The two stories—effectively trading American state investment for Chinese state investment—indicate a concerted effort on the part of the Canadian and American governments to protect North America’s supply of critical minerals from China. It stands in sharp contrast to Biden and Xi’s lip service to “the principles of the market economy” and instead represents a political economy view about the trade-offs between national security and fidelity to free markets in our relationship with China.

The second development is breaking news that a Hydro Quebec employee has been charged with espionage for sending secrets to China. It follows last year’s story that two infectious disease scientists at the Public Health Agency of Canada are similarly under RCMP investigation for allegedly sharing sensitive information with Chinese authorities. These cases of high-level espionage involving strategic assets and even dangerous materials are a small window into Chinese efforts to gain access to Canadian institutions and steal ideas and secrets. 

That they follow a shocking report of political interference in the 2019 Canadian federal election—including funding a “clandestine network of at least 11 federal candidates”—is bound to reinforce the Canadian public’s overwhelming sense that we must revisit the basic assumptions of our relationship with China. 

The Trudeau government has been slower to move on this front than most of its western counterparts. It came to office with big ambitions for the Canada-China relationship—including a comprehensive free trade agreement—and seemed inclined to look away from the mounting evidence that Xi’s China is neither a reliable trading partner nor “responsible stakeholder.”

The mountain, however, eventually became too large to overlook. The unlawful detention of the two Michaels and the Chinese government’s ongoing obfuscation about the origins and spread of COVID-19 (which, by the way, ought to be a far bigger deal than it is) seem to have represented something of a crossroads.

In recent weeks, Ottawa has signaled a new course. The Trudeau government has committed, at least in rhetorical terms, to abandon its own Sinophile instincts. The Industry Minister, François-Philippe Champagne, spoken about the need for “decoupling.” And in a recent speech at the University of Toronto’s Munk School of Global Affairs and Public Policy, Foreign Affairs Minister, Melanie Joly, called China an “increasingly disruptive global force” and warned Canadian companies about the “geopolitical risks linked to doing business with the country.”

■ Required action 1: In the passage on Canada's relationship with China, what did Foreign Affairs Minister Melanie Joly call China in her speech at the Munk School of Global Affairs and Public Policy?
■ Required action 2: Carry on the passage about Canada's relationship with China, picking up after its final sentence.

(Saved entries)
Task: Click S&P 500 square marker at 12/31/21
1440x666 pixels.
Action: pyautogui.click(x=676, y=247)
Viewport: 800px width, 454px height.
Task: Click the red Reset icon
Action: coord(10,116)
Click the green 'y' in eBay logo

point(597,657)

■ Reply 1: She called China an "increasingly disruptive global force."

■ Reply 2:
Champagne’s recent comments are especially notable because they epitomize the government’s slow yet significant shift. He was international trade minister in 2017 when the government was consulting on a Canada-China free trade agreement and one can still find a ministerial message from him on the departmental website about how “China is an important partner for Canada” and, notwithstanding growing trade volumes between the two countries, “there is room for us to do a lot more.” Now, in his role as industry minister, he has reversed himself: “What we want is certainly a decoupling: certainly from China, and I would say other regimes in the world which don’t share the same values.”

The one holdout may be the prime minister himself who, according to reports, was informed about the Chinese election interference several months ago and has seemingly done and said nothing about it. He also struggled through a weak and equivocal answer about China’s genocide of the Uyghurs at the ASEAN meetings on the eve of the G-20 summit.

The upshot: the Trudeau government still doesn’t fully know how to think about Canada’s relationship with China. It’s one step towards strategic decoupling and then one step back to empty engagement. We’re stuck in the self-made limbo of an uncertain strategy.

The problem, of course, is the world isn’t waiting for us to figure it out. As yesterday’s major developments show, the West’s relationship with China will be the defining feature of global security in the coming decades. It’s about time that Canada decided what it thinks about it.